This starts with identifying shared goals. Whether it is reducing cost or highlighting IT’s value to the business, understanding what are the teams trying to achieve and where there are the overlaps – and gaps – will lay the foundation for strong collaboration between the teams.

These shared goals will lead to common use cases such as chargeback, TCO, optimization, or improved forecasting that FinOps and TBM teams can address together. Some of these are explored later in the playbook, but core to enabling the use cases is collaboratively establishing a shared language or common taxonomy that all parties agree to.

And this is a common challenge when integrating TBM with FinOps: ensuring the two practices speak the same language.

ITFM relies heavily on cost centers and accounts as this is the way corporate finance manages the financial reporting for the whole company. Practitioners need to make sure tagging / account structure and cloud bill reflect the corporate hierarchy, normally represented by cost centers.

Tags are even more important when a TBM or IT product model is implemented. Applications are critical components that collect cost and therefore are leveraged to understand total cost of ownership (TCO). Many companies have struggled to reconcile cloud and on-premises costs to present a unified cost view across technology because the tagging strategy and nomenclature was not aligned with the CMDB structure. Many times the tags set up in the cloud are not consistent with the structure already available on-premises, e.g., Application Family in the cloud vs Application Portfolio for on-premises in the CMDB.

In other cases tags are very useful but there is a limitation driven by allocating shared cost. For example many applications may be part of a platform like a data lake or Kubernetes platform. In this particular example tagging is not enough as from the cloud perspective we will be able to cost the data lake but additional consumption data or logs will be required to allocate the cost to the business unit leveraging the data lake and make them accountable for the charge.

All of this needs coordination across the various teams to make sure the consumers of the service have a good view on TCO that can be used not only to understand cost but also to make the product more efficient and potentially gain competitive advantage in the market.

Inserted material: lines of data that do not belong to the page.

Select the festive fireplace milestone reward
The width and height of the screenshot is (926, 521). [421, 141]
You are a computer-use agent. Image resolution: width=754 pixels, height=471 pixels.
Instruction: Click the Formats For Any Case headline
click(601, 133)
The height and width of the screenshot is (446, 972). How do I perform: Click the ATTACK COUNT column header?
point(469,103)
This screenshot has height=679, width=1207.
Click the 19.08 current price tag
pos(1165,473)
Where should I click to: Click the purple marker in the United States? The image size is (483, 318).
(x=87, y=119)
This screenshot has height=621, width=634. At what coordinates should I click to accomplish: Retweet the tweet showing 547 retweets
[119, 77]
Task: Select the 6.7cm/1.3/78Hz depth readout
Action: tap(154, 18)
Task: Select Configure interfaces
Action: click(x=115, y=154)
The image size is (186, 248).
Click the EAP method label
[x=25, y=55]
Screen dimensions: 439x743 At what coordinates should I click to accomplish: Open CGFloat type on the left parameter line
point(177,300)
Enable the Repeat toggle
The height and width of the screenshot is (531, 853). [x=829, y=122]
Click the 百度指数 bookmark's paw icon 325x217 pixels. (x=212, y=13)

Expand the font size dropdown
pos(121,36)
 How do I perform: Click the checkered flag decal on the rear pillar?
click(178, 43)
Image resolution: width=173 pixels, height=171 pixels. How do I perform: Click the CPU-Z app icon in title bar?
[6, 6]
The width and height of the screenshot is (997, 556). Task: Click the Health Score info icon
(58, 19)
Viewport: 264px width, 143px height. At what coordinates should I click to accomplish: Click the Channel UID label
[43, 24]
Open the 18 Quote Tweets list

Aligning FinOps and TBM Use Cases

This section provides use cases and considerations for creating better alignment between FinOps and ITFM/TBM.

Reconciling Financial Usage Data

When aligning cloud consumption data it is important to be aware of fundamental timing differences that will exist between both methodologies. FinOps practitioners and tools are used to working with near real time data. By contrast, TBM tools typically work with monthly (or less frequent) data updates. This challenge is most prevalent when tying in usage feed information (e.g., AWS CUR) to the invoice general ledger lines that the TBM team use as their authoritative source of cost.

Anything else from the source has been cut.